■ **Doel 1**: Vanuit welke stad schrijft de prelaat volgens de brief van augustus 2008 deze regels?

■ **Brontekst**:
▬▬▬▬▬▬▬▬▬▬

Brief van de prelaat (augustus 2008)

In navolging van de Heilige Vader, nodigt ook bisschop Echevarria uit ons in de leer van de heilige Paulus te verdiepen en om in het Paulus-jaar praktische gevolgtrekkingen hieruit voor ons leven te maken: “Wie is Paulus? Wat heeft hij míj te zeggen?”

Geliefden, moge Jezus mijn dochters en zonen behoeden!

Ik stuur jullie deze regels vanuit Manilla, een van de etappes van de reis die me door verschillende landen van Azië en Oceanië heeft gevoerd. Ik heb op al deze plaatsen de liefde voor God en de apostolische ijver van mijn dochters en zonen goed kunnen merken. Ik begrijp de woorden van Sint Paulus en met hem zou ik willen bidden: wij zeggen God dank voor u allen, telkens wanneer wij uw naam noemen in onze gebeden. Onophoudelijk gedenken wij voor het aanschijn van God, onze Vader, uw werkdadig geloof, uw onvermoeibare liefde en uw standvastige hoop op onze Heer Jezus Christus. [1 Tes. 1, 2-3] Verenigt jullie met deze dankbaarheid van mij door vaak dat gratias tibi, Deus, gratias tibi! te herhalen, dat onze Vader vanzelf op de lippen kwam wanneer hij dit deeltje van de Kerk dat de Prelatuur van het Opus Dei is beschouwde.

▬▬▬▬▬▬▬▬▬▬

■ **Doel 2**: Schrijf de vermeldingen woordelijk over, beginnend bij de regel met "marzo 2017 (52, 1408)" en doorlopend tot en met het einde van de vermeldingen. Laat de afbeeldingen daarbij weg.

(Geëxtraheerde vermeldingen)
▬▬▬▬▬▬▬▬▬▬

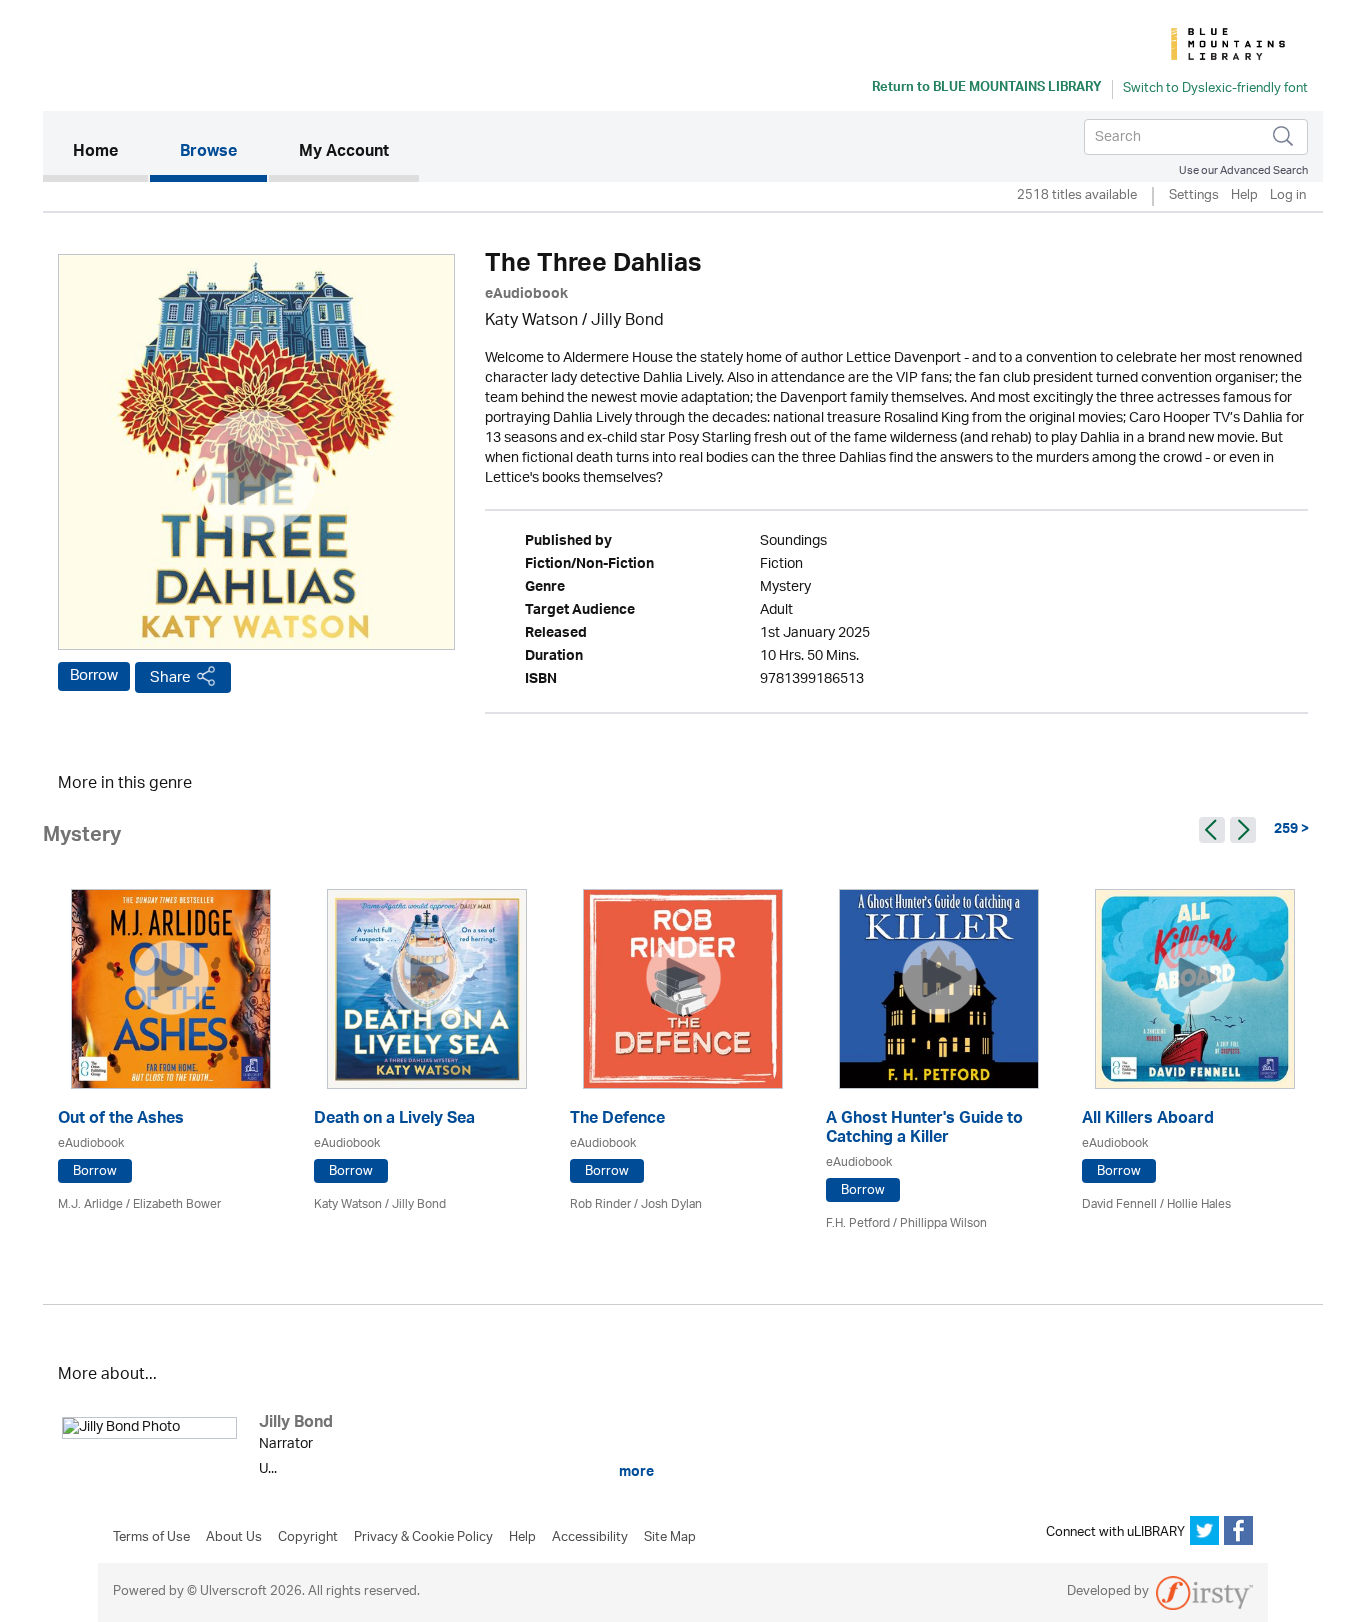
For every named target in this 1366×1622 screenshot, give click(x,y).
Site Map (670, 1538)
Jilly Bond (627, 321)
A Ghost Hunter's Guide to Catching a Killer (924, 1130)
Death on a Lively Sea (394, 1120)
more (635, 1472)
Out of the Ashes (121, 1120)
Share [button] (170, 677)
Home (110, 152)
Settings (1194, 196)
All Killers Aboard (1148, 1120)
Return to (987, 89)
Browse (208, 153)
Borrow (94, 676)
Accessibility (590, 1538)
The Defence (617, 1120)
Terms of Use (151, 1538)
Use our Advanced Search (1243, 170)
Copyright (308, 1538)
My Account (344, 153)
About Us (234, 1538)
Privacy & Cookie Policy (423, 1538)
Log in (1288, 196)
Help (1244, 196)
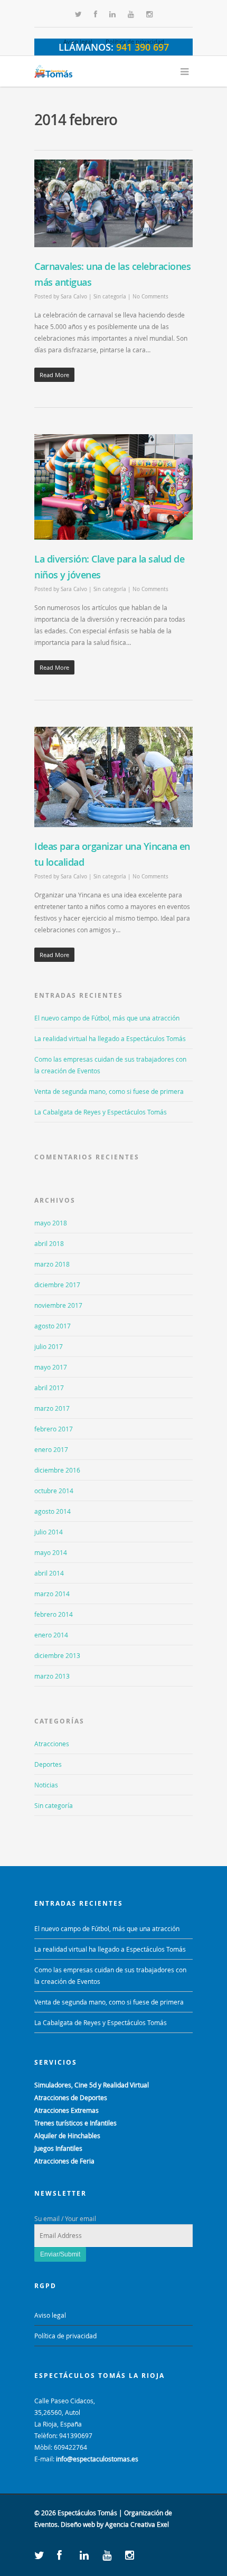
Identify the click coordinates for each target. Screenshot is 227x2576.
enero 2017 (51, 1449)
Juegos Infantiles (58, 2148)
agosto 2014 (52, 1511)
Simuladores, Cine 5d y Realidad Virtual (91, 2085)
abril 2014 (49, 1573)
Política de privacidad (135, 41)
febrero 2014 (53, 1614)
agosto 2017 (52, 1326)
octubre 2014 (53, 1490)
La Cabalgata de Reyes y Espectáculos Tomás (100, 1112)
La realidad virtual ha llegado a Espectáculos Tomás (110, 1038)
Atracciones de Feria (64, 2161)
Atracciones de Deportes (70, 2097)
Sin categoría (109, 296)
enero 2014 (51, 1635)
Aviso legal (77, 41)
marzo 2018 (52, 1264)
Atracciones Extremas (66, 2110)
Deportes (48, 1764)
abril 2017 (49, 1387)
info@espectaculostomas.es (97, 2459)
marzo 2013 (52, 1676)
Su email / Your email (65, 2218)
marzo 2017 (52, 1408)
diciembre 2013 (57, 1655)
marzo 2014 (52, 1593)
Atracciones (51, 1743)
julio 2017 (48, 1346)
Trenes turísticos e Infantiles (75, 2123)
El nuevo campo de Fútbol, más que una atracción (106, 1018)
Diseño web (78, 2524)
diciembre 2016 (57, 1470)
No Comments (150, 296)
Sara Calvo (74, 296)
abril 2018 (49, 1243)
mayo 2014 (50, 1552)
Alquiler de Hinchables (67, 2135)
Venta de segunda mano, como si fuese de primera (109, 1091)
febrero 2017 (53, 1429)
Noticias (46, 1785)
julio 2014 (48, 1532)
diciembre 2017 (57, 1284)
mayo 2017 (50, 1367)
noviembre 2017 (58, 1305)
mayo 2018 (50, 1223)
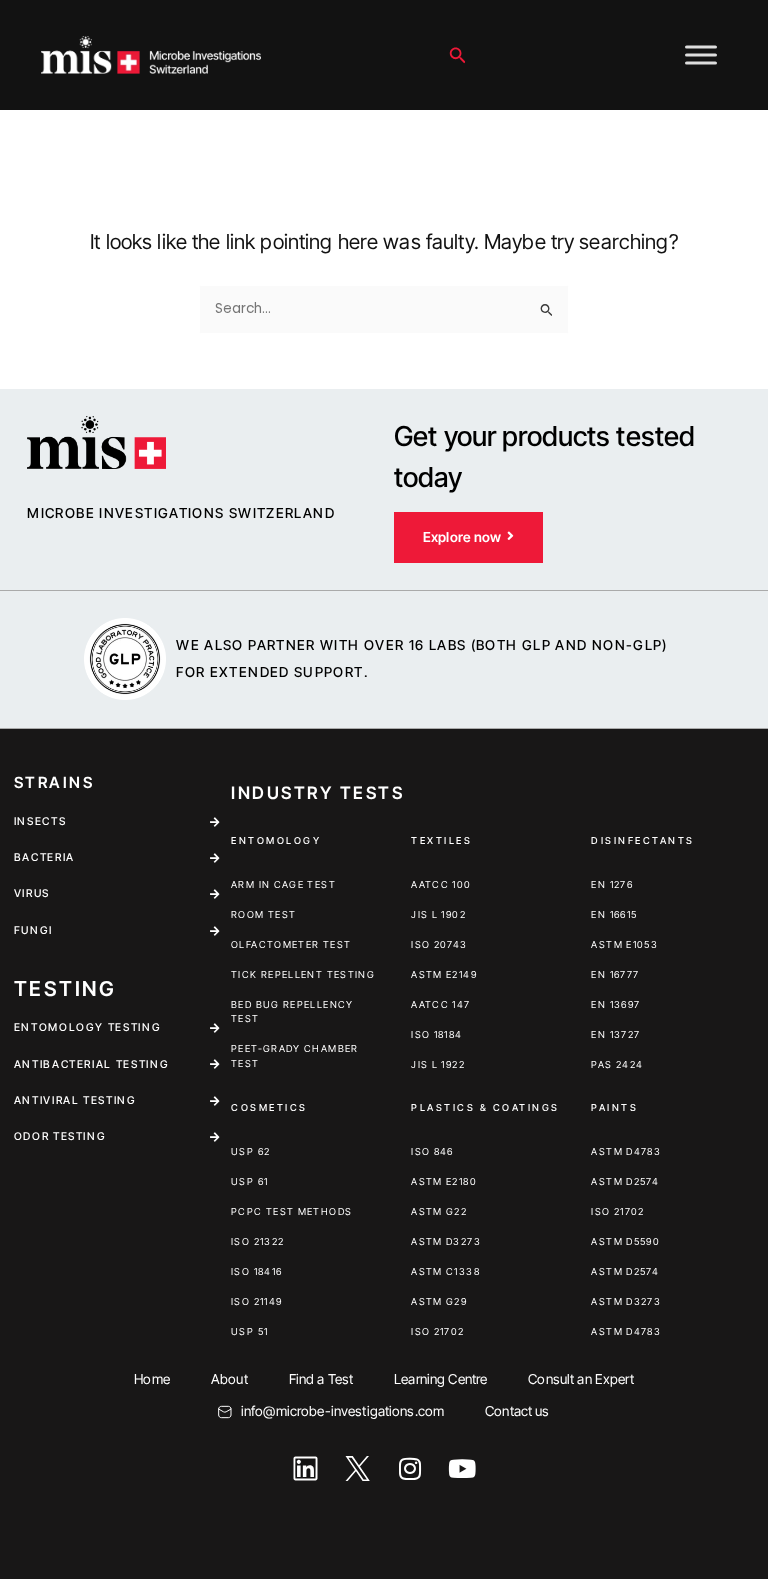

▬▬▬▬▬▬▬▬▬▬

■ **Uitgewerkte oplossing 1**: Vanuit Manilla.

■ **Uitgewerkte oplossing 2**:
marzo 2017 (52, 1408)
diciembre 2013 (57, 1655)
marzo 2014 (52, 1593)
Atracciones (51, 1743)
julio 2017 (48, 1346)
Trenes turísticos e Infantiles (75, 2123)
El nuevo campo de Fútbol, más que una atracción (106, 1018)
Diseño web (78, 2524)
diciembre 2016 (57, 1470)
No Comments (150, 296)
Sara Calvo (74, 296)
abril 2018 (49, 1243)
mayo 2014 (50, 1552)
Alquiler de Hinchables (67, 2135)
Venta de segunda mano, como si fuese de primera (109, 1091)
febrero 2017 (53, 1429)
Noticias (46, 1785)
julio 2014 (48, 1532)
diciembre 2017 (57, 1284)
mayo 2017 (50, 1367)
noviembre 2017 (58, 1305)
mayo 2018 (50, 1223)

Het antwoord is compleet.